Blinding is a methodology adopted in a study design to intentionally not provide information related to the allocation of the groups to the subject participants, investigators and/or data analysts. 19 The purpose of blinding is to decrease influence associated with the knowledge of being in a particular group on the study result. There are 3 forms of blinding: single‐blinded, double‐blinded and triple‐blinded. 1 In single‐blinded studies, otherwise called as open‐label studies, the subject participants are not revealed which group that they have been allocated to. However, the investigator and data analyst will be aware of the allocation of the groups. In double‐blinded studies, both the study participants and the investigator will be unaware of the group to which they were allocated to. Double‐blinded studies are typically used in clinical trials to test the safety and efficacy of the drugs. In triple‐blinded studies, the subject participants, investigators and data analysts will not be aware of the group allocation. Thus, triple‐blinded studies are more difficult and expensive to design but the results obtained will exclude confounding effects from knowledge of group allocation.

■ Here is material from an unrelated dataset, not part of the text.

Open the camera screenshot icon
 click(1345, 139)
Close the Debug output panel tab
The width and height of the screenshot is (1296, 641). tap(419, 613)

Blinding is especially important in studies where subjective response are considered as outcomes. This is because certain responses can be modified based on the knowledge of the experiment group that they are in. For example, a group allocated in the non‐intervention group may not feel better as they are not getting the treatment, or an investigator may pay more attention to the group receiving treatment, and thereby potentially affecting the final results. However, certain treatments cannot be blinded such as surgeries or if the treatment group requires an assessment of the effect of intervention such as quitting smoking.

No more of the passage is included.